1307:~/mypy$ python3 stack62557562.py 
Namespace(file=None, name=None)
1307:~/mypy$ python3 stack62557562.py --file foo.json
Namespace(file=<_io.TextIOWrapper name='foo.json' mode='r' encoding='UTF-8'>, name=None)
{'foo': 12, 'bar': 'twelve'}
1307:~/mypy$ python3 stack62557562.py --name foo.json
Namespace(file=None, name='foo.json')
{'foo': 12, 'bar': 'twelve'}
1307:~/mypy$ python3 stack62557562.py --name foo.json --file foo.json
Namespace(file=<_io.TextIOWrapper name='foo.json' mode='r' encoding='UTF-8'>, name='foo.json')

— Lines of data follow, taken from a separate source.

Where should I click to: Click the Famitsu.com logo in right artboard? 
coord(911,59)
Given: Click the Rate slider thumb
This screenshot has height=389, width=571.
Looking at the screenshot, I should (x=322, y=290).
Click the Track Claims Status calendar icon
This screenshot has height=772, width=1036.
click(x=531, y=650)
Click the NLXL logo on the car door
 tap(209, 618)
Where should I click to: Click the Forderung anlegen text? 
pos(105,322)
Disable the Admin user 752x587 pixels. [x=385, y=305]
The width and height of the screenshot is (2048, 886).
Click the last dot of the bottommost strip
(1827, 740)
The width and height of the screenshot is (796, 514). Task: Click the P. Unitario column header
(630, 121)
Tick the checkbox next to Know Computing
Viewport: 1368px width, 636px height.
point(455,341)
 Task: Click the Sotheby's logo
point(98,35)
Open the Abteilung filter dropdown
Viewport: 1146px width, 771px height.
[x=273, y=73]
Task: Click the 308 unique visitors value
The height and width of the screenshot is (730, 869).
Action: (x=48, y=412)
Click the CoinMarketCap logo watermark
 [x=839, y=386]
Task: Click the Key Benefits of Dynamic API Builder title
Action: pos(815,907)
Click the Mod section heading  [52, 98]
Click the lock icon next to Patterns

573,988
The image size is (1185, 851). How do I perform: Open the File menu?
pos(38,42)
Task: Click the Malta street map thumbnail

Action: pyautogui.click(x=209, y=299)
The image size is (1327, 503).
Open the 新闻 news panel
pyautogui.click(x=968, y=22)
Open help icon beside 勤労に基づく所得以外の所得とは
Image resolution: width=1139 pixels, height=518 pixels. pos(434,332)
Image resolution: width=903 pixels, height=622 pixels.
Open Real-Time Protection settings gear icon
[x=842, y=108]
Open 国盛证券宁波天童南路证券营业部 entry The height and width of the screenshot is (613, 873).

{'foo': 12, 'bar': 'twelve'}
{'foo': 12, 'bar': 'twelve'}

2 Comments

I tried your solution exactly, and get this for both solutions. raise JSONDecodeError("Expecting value", s, err.value) from None json.decoder.JSONDecodeError: Expecting value: line 1 column 1 (char 0) Should I make a new question on stackoverflow for this?
I get that error if I try a second json.load on an open file. The first consumes the whole file, leaving it positioned at the end.